図15を参照して、実線は、実施例1に関する尿素溶出率の変化を示す。点線は、尿素を直接水に投入した場合における尿素溶出率の変化を示す。この実験を通じて、実施例1における尿素吸着徐放フィルムは、尿素溶出率が約100%になるまでに15時間を要することが分かった。すなわち、実施例1における尿素吸着徐放フィルムが徐放性能を有することが確認された。
【0096】
<9-2.実施例2>
以下の材料及び製造手順によって、実施例2におけるフィルムを得た。
【0097】
(9-2-1.材料)
生分解性樹脂としては、Novamont S.p.A.社製の「マタービー」を準備した。担持体としては、フタムラ化学(株)製の活性炭(太閤S)を準備した。有効成分としては、塩化カリウムを準備した。
【0098】
(9-2-2.製造手順)
まず、(1)飽和状態の塩化カリウム水溶液に活性炭を浸漬し1日放置した。その後、活性炭のろ過及び乾燥を行ない、塩化カリウム吸着活性炭を得た。(2)その後、マタービー及び塩化カリウム吸着活性炭(マタービーに対して5wt%)を押出成形機を用いて160℃で混練及び製膜した。その結果、厚さ250μmのフィルムを得た。
【0099】
(9-2-3.測定方法)
実施例2におけるフィルムを3cm四方に切り分け、アルカリ水溶液に浸漬し、分解の加速試験を行なった。一定期間経過する毎に浸漬溶液中のカリウムイオンの濃度を、テトラフェニルホウ酸ナトリウム水溶液を用いた沈殿法により測定した。計算値より得られる最大の成分含有量を100%とした場合の、成分の溶出率は
図16に示す通りとなった。
【0100】
図16は、カリウムイオンの溶出率の変化を示す図である。
図16を参照して、各プロットは、各日数経過時点におけるカリウムイオンの溶出率を示す。実線は、カリウムイオンの溶出率の変化を示す近似曲線である。この実験を通じて、実施例2におけるフィルムは、カリウムイオンの溶出率が、例えば、45%に達するのに約3日を要することが分かった。
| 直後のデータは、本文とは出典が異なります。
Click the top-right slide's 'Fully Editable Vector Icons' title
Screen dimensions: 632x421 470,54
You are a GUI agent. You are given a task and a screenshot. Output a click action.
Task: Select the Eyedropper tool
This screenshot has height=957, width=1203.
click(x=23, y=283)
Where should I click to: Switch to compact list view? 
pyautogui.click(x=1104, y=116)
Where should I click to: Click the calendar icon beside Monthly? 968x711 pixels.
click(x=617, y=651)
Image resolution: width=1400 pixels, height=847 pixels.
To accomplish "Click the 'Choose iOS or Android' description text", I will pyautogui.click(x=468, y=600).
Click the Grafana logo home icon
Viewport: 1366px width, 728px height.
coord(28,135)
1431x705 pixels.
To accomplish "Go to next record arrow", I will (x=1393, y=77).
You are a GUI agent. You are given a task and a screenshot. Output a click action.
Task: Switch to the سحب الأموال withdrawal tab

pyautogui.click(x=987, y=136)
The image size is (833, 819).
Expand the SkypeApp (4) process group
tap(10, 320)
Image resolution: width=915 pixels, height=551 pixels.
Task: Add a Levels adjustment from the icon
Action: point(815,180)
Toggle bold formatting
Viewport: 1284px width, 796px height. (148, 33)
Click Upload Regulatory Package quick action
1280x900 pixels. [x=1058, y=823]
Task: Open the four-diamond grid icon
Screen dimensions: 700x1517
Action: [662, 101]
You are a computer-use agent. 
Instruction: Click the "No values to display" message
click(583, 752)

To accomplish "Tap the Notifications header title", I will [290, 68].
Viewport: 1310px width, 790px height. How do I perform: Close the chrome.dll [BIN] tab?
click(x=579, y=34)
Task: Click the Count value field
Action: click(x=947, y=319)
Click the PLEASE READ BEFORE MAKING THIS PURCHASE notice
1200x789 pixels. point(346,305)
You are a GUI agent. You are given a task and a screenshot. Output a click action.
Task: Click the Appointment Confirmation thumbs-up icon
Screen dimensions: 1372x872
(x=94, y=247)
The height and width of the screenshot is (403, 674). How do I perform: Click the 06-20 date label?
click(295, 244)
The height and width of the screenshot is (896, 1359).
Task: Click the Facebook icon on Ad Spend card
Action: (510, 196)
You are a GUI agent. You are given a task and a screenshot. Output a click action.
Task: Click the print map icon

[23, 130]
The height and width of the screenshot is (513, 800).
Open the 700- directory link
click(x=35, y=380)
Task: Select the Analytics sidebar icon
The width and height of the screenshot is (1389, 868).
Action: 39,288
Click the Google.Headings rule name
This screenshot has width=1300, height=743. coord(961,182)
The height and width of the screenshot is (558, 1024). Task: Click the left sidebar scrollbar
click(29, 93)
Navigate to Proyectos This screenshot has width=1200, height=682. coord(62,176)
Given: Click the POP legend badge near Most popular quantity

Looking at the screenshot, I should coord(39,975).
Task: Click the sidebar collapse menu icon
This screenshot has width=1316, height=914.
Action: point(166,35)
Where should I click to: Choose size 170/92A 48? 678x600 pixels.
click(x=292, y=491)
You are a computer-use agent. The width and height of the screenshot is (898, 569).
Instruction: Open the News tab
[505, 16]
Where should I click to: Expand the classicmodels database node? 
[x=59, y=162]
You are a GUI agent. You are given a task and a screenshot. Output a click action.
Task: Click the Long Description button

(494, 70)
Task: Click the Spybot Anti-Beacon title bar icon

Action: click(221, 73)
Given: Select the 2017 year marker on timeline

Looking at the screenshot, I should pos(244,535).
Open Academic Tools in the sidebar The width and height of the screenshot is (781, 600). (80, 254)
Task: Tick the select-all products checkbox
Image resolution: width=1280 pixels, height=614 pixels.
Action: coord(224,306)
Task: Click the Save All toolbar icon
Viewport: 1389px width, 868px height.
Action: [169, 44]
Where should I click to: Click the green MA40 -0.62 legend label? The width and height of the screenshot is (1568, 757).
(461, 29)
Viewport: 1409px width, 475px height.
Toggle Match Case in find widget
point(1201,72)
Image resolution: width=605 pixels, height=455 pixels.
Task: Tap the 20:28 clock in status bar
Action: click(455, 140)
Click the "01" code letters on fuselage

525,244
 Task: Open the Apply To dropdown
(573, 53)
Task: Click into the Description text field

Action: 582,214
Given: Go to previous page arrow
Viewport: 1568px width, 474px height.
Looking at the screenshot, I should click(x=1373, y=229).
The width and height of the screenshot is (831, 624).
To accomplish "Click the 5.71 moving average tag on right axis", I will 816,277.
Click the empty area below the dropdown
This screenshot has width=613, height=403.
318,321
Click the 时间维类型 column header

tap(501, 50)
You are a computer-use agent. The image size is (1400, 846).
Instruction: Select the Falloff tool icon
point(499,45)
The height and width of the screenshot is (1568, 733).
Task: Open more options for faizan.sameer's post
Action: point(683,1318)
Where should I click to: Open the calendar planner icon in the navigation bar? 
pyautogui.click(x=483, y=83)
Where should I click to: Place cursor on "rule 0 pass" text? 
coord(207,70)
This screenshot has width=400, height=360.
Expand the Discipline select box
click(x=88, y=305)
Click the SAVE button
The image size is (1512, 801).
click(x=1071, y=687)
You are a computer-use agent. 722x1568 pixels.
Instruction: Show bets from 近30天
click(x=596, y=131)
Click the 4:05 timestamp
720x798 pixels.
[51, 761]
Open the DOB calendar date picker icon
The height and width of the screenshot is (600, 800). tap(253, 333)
すなわち、実施例2におけるフィルムが徐放性能を有することが確認された。
【符号の説明】
【0101】
10,10A,10B,10C,10D,10E,10F,10G,10H,10I,10J,10K フィルム、100,100A1,100A2,100B1,100B2,100C1,100C2,100D1,100D2,100E1,100E2,100F1,100F2,100G1,100G2,100H1,100H2,100I1,100I2,100J1,100J2,100K 樹脂層、110,110C1,110C2,110D1,110D2 担持体、115 保護フィルム、120 汎用樹脂層、130 段部、200 パウチ、C1 崩壊部、H1 孔、S1 細孔。